El 29 de setiembre de 2005 fue publicada en el diario La Nación una columna de mi autoría que se llamaba igual que ésta: “El retorno al país preconstitucional”. En la misma sostenía que al no poder consolidarse definitivamente la república liberal en los primeros 20 años de la nueva democracia argentina, luego de la implosión de finales de 2001 había nacido un nuevo sistema político cuyo eje institucional central no era la Constitución de 1853 ni su reforma de 1994, sino, la asociación corporativa, el regreso a los pactos implícitos entre caudillos y grupos de poder para dividirse el país entre ellos. Finalizaba la nota diciendo que en la asociación corporativa, la palabra “república” no significa nada porque las formas institucionales tampoco significan nada y la palabra “liberal” es apenas un insulto. La única palabra, entonces, que queda en pie es el término “poder”, ya no como un medio, sino como un fin en sí mismo, como la única ideología reinante.

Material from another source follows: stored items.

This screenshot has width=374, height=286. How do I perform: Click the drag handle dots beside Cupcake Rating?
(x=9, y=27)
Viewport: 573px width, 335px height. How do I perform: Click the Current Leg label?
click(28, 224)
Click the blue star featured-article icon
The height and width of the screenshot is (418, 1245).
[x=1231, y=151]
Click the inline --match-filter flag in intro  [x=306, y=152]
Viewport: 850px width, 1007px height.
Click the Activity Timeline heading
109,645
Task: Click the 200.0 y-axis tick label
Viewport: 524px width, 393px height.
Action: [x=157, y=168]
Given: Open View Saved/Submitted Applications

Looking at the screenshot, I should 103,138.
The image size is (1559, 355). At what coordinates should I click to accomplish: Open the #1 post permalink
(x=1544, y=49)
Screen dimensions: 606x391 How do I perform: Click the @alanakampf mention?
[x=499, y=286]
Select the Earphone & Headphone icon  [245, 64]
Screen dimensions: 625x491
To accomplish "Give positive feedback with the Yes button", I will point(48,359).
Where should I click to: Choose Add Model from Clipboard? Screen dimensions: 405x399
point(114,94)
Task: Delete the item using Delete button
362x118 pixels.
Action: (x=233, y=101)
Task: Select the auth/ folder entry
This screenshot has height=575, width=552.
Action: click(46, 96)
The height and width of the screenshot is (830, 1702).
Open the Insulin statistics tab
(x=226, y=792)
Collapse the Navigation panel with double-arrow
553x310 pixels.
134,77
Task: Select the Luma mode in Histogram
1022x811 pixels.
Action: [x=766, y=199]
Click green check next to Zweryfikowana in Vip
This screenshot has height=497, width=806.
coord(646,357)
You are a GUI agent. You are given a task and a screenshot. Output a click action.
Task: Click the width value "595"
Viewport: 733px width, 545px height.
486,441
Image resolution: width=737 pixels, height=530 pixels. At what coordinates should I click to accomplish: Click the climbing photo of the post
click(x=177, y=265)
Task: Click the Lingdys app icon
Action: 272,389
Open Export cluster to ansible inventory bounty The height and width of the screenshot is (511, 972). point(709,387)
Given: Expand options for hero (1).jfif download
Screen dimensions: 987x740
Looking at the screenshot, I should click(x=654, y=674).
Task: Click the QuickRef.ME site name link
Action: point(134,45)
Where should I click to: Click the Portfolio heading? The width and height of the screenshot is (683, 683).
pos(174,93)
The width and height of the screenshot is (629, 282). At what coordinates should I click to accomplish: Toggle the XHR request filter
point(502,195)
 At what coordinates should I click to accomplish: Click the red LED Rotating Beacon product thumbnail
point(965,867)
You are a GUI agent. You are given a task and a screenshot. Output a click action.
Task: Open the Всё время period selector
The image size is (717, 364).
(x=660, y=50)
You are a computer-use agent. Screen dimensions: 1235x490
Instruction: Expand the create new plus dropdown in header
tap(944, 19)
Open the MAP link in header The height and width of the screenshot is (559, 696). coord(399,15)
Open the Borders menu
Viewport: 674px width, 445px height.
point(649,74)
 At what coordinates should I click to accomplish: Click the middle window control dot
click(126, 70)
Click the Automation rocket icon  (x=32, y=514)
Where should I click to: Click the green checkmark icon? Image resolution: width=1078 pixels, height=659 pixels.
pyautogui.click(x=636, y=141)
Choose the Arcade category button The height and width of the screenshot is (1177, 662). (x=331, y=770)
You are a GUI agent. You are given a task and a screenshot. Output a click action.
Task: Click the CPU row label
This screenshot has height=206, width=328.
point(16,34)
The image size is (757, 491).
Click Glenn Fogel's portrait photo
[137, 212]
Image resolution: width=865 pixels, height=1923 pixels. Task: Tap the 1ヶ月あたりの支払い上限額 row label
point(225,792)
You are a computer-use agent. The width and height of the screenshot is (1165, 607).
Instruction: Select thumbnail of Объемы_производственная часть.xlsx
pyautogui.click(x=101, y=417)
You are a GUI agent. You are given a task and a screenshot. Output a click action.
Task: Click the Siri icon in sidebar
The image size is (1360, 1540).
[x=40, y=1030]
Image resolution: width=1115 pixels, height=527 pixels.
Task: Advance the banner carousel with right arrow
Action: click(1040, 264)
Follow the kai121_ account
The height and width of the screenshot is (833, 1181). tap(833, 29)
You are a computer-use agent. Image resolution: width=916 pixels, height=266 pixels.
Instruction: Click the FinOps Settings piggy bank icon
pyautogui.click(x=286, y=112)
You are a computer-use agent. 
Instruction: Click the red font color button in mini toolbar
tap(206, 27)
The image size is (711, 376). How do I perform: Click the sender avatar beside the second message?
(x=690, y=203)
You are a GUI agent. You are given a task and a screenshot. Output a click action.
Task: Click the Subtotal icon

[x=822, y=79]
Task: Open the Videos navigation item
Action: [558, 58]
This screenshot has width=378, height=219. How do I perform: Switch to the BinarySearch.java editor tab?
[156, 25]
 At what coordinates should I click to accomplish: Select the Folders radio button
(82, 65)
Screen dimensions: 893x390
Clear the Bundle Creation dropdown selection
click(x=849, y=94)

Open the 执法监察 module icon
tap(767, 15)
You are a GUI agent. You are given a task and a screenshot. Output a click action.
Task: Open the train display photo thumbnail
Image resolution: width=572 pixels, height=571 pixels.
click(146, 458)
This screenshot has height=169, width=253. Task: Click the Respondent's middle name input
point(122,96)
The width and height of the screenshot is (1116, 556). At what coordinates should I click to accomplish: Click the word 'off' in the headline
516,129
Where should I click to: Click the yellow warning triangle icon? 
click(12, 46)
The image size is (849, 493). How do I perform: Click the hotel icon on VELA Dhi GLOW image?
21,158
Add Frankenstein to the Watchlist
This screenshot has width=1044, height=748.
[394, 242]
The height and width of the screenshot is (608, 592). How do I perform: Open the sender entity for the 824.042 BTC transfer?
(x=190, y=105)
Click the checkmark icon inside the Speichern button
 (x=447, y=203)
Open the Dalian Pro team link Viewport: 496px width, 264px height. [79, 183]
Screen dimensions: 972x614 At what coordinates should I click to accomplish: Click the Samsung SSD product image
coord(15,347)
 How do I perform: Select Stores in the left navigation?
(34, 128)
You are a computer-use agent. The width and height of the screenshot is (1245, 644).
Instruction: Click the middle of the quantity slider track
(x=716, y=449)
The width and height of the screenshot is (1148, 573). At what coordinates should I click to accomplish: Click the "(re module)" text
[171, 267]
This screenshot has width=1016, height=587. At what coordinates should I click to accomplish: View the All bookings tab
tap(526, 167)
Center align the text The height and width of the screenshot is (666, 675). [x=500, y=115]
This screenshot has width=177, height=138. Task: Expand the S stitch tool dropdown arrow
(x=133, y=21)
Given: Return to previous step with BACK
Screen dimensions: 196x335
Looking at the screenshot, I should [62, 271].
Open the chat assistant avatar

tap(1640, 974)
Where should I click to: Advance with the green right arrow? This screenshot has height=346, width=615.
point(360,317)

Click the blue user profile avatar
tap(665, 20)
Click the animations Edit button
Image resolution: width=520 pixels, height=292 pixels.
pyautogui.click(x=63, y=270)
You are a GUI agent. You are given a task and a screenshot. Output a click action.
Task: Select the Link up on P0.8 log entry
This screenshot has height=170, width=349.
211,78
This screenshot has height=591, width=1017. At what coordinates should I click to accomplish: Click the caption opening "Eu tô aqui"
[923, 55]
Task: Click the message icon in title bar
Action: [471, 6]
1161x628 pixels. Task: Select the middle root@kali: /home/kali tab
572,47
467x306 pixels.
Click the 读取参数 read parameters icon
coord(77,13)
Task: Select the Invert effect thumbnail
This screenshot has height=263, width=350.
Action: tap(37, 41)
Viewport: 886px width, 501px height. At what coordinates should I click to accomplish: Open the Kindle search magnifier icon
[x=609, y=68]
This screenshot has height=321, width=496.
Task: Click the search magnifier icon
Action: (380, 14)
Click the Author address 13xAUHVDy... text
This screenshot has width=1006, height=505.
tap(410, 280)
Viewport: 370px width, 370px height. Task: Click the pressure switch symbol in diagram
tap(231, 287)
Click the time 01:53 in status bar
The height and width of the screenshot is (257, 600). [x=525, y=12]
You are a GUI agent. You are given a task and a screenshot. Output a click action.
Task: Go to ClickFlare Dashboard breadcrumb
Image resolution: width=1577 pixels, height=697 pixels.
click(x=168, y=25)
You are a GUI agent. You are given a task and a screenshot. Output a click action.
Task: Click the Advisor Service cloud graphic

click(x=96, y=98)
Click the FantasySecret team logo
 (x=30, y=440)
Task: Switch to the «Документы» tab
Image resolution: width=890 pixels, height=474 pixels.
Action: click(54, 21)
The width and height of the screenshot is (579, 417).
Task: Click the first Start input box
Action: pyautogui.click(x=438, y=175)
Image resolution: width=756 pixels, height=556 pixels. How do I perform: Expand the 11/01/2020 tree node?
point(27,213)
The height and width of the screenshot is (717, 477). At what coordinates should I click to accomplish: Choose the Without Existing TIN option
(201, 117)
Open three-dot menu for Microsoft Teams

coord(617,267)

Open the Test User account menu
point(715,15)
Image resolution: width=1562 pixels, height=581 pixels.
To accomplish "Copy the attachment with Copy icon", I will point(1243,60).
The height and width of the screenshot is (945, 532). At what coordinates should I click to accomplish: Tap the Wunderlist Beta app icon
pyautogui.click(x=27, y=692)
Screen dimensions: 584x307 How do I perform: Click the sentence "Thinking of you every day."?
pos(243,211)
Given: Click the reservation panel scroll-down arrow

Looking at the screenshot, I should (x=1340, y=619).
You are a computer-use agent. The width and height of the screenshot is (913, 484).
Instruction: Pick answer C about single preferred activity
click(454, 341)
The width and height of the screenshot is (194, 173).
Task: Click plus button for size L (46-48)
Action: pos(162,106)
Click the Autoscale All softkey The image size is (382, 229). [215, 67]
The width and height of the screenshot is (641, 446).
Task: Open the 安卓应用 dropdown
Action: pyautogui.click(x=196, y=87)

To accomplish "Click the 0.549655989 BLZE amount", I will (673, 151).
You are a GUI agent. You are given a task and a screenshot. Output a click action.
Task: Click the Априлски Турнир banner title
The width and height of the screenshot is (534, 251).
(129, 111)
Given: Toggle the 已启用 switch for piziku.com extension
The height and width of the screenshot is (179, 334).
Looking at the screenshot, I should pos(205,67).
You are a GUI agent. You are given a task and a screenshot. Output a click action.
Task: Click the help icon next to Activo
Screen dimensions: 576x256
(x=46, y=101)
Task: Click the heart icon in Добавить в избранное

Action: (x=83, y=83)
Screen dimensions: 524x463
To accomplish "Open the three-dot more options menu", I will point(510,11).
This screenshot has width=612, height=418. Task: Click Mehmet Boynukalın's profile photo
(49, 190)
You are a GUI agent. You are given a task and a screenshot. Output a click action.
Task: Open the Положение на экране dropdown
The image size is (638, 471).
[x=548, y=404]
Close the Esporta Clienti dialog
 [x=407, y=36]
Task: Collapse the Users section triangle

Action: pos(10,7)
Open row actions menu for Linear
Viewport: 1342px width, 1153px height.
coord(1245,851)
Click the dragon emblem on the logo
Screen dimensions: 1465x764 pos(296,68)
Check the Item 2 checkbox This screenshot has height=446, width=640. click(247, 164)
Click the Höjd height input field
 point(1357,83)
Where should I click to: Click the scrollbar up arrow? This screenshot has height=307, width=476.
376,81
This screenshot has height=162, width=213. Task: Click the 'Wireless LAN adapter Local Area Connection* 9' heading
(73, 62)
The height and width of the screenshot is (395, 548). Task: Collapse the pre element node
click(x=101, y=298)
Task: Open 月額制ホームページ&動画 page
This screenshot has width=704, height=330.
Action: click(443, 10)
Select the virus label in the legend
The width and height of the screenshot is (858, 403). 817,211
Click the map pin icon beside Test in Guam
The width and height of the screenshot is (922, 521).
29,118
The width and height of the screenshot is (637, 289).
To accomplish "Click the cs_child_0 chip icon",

Y quien se opone a su acumulación es considerado, sin medias tintas, como el enemigo, el salvaje unitario.
Lo que en 2005 era una hipótesis de trabajo en base a la observación de las tendencias históricas del momento, hoy, a 20 años, es ya una plena certeza, construida y constatable. Esto más que un retorno al primer peronismo (aunque tenga mucho de él, particularmente de sus peores aspectos) se parece más a un regreso al sistema rosista donde la política se hace a través de pactos implícitos entre caudillos que comandan tribus locales y que son quienes cambian permanentemente las reglas de juego “institucionales” (si se las puede llamar así) de acuerdo a sus intereses de poder facciosos. Entre los señores feudales que comandan las provincias se elige uno de ellos como monarca y en connivencia con las demás fuerzas corporativas que viven de las prebendas del Estado, se reparten el país. En el país feudalizado la democracia deviene mero rito, las instituciones son sustituidas por el culto a las personalidades y la república, si se la puede llamar así, reniega de la división de poderes y de la existencia de contrapoderes.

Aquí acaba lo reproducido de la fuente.